▶ **Material for this task**
────────

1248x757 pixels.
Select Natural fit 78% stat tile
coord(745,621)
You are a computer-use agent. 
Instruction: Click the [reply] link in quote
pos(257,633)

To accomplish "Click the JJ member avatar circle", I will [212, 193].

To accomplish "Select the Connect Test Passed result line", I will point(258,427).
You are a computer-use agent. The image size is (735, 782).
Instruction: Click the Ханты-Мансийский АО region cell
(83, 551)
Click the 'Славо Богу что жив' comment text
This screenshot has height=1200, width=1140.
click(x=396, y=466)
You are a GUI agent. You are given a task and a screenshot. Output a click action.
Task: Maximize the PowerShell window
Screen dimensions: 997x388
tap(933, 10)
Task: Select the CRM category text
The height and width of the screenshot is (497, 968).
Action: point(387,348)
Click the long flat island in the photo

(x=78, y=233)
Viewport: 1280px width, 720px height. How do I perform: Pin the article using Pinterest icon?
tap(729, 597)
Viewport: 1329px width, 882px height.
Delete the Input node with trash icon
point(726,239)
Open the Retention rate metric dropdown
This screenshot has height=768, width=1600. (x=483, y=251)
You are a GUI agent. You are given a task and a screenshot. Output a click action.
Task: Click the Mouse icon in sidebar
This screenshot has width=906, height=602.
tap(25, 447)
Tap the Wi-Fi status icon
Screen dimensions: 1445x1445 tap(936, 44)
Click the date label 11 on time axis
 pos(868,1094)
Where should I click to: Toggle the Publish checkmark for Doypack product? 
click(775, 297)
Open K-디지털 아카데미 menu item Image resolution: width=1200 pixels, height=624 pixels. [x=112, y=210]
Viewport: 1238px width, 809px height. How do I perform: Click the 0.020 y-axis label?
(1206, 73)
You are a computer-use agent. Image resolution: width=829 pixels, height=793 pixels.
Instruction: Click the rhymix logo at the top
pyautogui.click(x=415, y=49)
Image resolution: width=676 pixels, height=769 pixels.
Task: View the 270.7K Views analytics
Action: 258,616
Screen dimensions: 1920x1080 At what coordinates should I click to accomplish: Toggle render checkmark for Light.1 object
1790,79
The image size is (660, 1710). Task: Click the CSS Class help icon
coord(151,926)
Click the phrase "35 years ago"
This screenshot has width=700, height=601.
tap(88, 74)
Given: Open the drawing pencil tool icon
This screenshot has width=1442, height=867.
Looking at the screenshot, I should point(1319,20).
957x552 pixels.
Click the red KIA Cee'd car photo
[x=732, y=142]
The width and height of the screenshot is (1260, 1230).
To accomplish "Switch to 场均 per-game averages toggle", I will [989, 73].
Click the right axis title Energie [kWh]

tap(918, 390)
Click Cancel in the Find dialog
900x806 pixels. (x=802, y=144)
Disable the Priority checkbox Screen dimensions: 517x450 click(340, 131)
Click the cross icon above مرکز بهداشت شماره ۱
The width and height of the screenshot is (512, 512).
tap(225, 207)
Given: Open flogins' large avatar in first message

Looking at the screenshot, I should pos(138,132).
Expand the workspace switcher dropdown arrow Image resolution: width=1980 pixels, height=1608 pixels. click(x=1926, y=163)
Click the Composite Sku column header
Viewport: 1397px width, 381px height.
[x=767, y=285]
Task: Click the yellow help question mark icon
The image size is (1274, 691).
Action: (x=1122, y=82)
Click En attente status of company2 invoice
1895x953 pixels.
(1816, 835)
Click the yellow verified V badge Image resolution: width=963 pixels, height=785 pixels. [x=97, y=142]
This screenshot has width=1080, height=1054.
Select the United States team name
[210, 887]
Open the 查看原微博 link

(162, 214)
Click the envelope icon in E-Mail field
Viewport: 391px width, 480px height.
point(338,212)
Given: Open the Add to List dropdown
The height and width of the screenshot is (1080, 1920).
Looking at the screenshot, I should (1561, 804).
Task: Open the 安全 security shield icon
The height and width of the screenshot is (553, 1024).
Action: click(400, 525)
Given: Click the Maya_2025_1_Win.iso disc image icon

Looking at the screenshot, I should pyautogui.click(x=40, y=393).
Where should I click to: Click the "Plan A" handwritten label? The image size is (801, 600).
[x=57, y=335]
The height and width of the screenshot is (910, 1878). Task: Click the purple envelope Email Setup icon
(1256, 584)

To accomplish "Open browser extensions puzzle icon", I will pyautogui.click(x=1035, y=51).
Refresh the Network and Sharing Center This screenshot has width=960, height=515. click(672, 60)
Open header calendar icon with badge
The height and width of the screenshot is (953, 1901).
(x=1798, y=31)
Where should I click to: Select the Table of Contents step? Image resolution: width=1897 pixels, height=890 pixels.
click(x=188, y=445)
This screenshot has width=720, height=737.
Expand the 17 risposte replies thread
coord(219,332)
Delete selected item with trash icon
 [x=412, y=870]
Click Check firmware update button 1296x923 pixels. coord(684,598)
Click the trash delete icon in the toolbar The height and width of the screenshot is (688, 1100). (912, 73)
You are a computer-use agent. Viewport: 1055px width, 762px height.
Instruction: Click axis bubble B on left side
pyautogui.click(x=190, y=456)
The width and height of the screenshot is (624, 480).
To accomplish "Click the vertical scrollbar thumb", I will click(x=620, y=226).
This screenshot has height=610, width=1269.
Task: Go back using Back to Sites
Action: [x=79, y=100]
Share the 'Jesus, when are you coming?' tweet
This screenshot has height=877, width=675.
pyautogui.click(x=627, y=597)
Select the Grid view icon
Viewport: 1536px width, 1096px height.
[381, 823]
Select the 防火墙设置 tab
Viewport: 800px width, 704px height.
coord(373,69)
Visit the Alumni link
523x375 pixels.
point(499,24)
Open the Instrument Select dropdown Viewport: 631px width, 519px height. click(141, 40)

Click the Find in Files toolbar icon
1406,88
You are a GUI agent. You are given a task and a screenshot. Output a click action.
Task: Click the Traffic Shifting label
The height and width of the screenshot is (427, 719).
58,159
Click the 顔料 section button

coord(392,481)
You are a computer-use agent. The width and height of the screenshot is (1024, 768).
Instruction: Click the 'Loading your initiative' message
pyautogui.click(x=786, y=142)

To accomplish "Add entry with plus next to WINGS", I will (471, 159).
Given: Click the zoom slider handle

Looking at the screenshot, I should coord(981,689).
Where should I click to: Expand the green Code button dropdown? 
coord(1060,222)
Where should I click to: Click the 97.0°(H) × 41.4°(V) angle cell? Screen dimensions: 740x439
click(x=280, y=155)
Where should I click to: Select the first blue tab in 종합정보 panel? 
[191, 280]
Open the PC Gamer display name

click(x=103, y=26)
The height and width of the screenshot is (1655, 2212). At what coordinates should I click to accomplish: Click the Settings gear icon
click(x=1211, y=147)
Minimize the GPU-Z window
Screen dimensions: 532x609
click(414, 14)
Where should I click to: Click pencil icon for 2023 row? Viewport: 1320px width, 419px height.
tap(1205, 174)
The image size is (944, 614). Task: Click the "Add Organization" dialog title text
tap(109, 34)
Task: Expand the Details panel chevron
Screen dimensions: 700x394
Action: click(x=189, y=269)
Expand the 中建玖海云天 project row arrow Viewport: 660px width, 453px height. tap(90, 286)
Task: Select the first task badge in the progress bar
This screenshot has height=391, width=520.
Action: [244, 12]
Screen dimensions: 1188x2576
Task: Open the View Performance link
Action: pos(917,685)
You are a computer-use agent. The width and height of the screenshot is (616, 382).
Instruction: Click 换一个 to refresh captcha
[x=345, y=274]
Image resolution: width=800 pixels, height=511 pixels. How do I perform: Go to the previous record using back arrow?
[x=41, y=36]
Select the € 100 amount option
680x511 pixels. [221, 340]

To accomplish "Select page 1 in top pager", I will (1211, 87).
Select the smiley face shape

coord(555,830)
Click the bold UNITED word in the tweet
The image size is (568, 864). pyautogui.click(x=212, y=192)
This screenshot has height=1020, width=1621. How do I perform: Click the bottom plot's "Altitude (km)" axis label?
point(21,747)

────────

Reproduce every line from the start of the records through the line containing "will [212, 193].", both ends included and requests retained, multiplying each coordinate in the answers by 1.2 and rounding to the nearest whole number, with halves rounded up. Numbers in the requests remain unchanged.

▶ **Task answer**
1248x757 pixels.
Select Natural fit 78% stat tile
coord(894,745)
You are a computer-use agent. 
Instruction: Click the [reply] link in quote
pos(308,760)

To accomplish "Click the JJ member avatar circle", I will [254, 232].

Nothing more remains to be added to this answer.